Your assignment
As output, give the exact lines from the one containing "Task: Open the app grid menu icon" through the end of the listing below, both included, without the pictures.

==== Records for this exercise

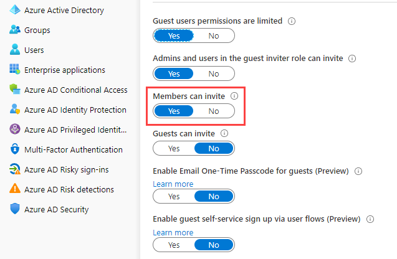The width and height of the screenshot is (397, 259).
Task: Click info icon beside Members can invite
Action: (x=234, y=97)
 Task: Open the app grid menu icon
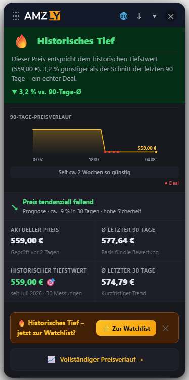tap(16, 16)
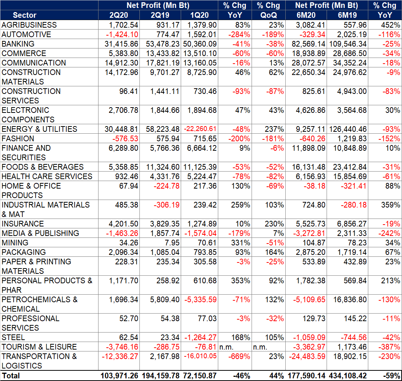Click the 6M19 column header
The height and width of the screenshot is (381, 402).
click(x=347, y=15)
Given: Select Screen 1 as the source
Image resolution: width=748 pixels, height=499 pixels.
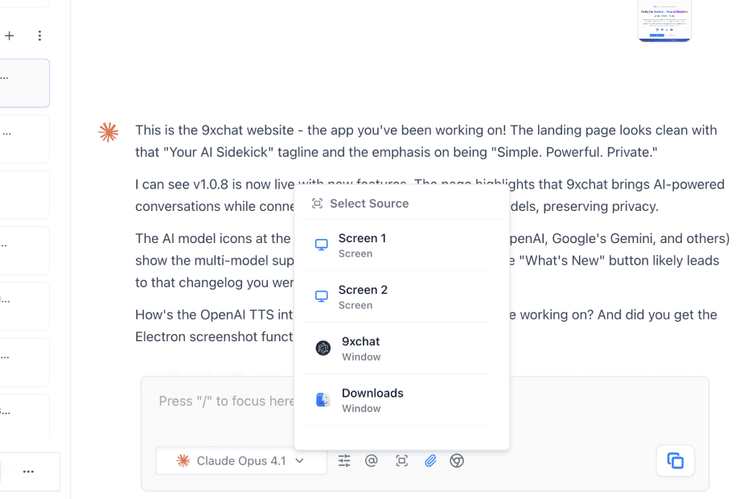Looking at the screenshot, I should click(x=397, y=245).
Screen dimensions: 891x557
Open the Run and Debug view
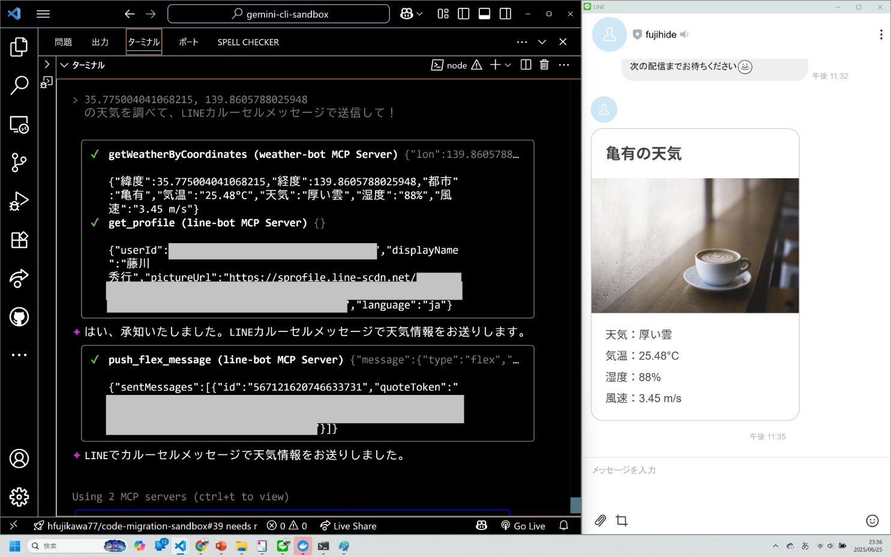point(19,201)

========

Finished task
 Task: Open the app grid menu icon
tap(16, 16)
Click the 6M19 column header
The height and width of the screenshot is (381, 402).
click(x=347, y=15)
Given: Select Screen 1 as the source
Image resolution: width=748 pixels, height=499 pixels.
Looking at the screenshot, I should click(x=397, y=245).
Screen dimensions: 891x557
Open the Run and Debug view
point(19,201)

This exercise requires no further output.